# Flexible Chocolate Ganache



## amberlynn (Feb 12, 2006)

Watching a show on Food Network, I saw a plated dessert that had the garnish of flexible chocolate ganache. I think its really cool and would love the recipe to make it. Can someone please give me a recipe for making flexible ganache? I believe it might contain gelatin... 

Thanks!


----------



## nick.shu (Jul 18, 2000)

I do believe that you may be referring to whats known as "Plastic Chocolate", which is a pliable moldable ganache.

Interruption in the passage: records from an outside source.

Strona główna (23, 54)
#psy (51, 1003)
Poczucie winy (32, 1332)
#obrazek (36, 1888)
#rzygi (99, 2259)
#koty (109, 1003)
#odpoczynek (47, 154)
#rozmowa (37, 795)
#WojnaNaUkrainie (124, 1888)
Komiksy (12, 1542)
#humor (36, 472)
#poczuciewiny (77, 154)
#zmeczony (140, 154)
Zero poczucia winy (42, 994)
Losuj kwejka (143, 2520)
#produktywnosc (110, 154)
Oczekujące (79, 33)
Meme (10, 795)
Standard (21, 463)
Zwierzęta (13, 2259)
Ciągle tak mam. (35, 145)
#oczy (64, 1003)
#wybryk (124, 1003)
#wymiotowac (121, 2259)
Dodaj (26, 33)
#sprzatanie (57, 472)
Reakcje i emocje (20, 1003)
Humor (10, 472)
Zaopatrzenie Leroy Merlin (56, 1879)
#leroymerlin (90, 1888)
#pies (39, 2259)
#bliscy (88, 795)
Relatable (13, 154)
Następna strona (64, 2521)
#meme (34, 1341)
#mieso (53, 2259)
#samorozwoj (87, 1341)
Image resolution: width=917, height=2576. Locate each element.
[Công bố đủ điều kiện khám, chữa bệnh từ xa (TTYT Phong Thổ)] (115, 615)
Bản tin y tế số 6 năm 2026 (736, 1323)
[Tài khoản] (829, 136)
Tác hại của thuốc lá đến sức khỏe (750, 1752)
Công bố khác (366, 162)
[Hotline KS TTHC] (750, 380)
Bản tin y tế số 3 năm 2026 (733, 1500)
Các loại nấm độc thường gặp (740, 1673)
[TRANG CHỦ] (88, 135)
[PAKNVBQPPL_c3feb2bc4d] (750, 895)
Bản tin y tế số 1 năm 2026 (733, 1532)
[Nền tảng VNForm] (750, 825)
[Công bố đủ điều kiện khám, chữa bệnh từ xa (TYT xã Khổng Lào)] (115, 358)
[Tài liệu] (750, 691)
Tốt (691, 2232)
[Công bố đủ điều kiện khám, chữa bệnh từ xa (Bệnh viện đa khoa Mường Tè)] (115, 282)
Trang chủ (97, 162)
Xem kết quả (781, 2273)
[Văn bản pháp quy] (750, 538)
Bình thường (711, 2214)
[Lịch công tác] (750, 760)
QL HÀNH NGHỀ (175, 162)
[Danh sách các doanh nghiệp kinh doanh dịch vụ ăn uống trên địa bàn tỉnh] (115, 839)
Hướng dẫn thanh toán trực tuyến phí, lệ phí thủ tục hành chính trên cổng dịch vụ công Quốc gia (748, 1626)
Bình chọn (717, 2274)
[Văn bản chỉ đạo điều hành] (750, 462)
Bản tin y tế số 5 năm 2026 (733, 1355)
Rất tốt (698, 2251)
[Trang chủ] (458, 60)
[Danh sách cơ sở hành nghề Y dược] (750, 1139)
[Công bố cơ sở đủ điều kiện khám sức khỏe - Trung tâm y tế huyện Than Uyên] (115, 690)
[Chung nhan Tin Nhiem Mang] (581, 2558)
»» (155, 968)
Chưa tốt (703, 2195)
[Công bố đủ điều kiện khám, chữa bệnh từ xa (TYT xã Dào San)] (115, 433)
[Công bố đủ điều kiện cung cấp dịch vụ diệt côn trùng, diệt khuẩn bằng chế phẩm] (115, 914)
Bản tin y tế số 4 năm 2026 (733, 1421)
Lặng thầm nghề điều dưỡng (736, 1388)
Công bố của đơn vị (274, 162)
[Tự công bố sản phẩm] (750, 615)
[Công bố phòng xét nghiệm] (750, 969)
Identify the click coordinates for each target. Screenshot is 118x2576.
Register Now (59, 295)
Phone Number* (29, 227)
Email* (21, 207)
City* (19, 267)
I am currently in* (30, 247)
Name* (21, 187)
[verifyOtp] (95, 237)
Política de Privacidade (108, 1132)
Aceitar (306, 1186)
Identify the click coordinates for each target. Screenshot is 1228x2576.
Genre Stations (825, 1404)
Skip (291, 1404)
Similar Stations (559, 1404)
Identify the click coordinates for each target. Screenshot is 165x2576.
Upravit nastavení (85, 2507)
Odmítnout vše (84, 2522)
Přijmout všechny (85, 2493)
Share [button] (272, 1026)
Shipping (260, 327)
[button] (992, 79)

I dont have a recipe off hand, but if you google it or request a recipe from someone here, Im sure that you will be helped out.


----------



## kayakado (Sep 25, 2003)

The Cake Bible by Rose Levy Berenbaum has a recipe for it and here's one for Wilton's candy melts - a cheap way to experiment

*

14 oz. package of Candy Melts
1/3 cup light corn syrup

Directions

1. Melt Candy Melts following package directions. Add corn syrup and stir to blend. Turn out mixture onto waxed paper and let set at room temperature to dry. Wrap well and store at room temperature until needed. Candy Clay handles best if hardened overnight.
To Tint: Candy Clay may be tinted using Wilton Candy or Icing Colors. Knead in color until well blended.
To Use: Candy Clay will be very hard at the start; knead a small portion at a time until workable. If Candy Clay gets too soft, set aside at room temperature or refrigerate briefly. When rolling out Candy Clay, sprinkle work surface with cornstarch to prevent sticking; roll to approximately 1/8 inch thickness.
To store: Prepared Candy Clay will last for several weeks at room temperature in a sealed container.


----------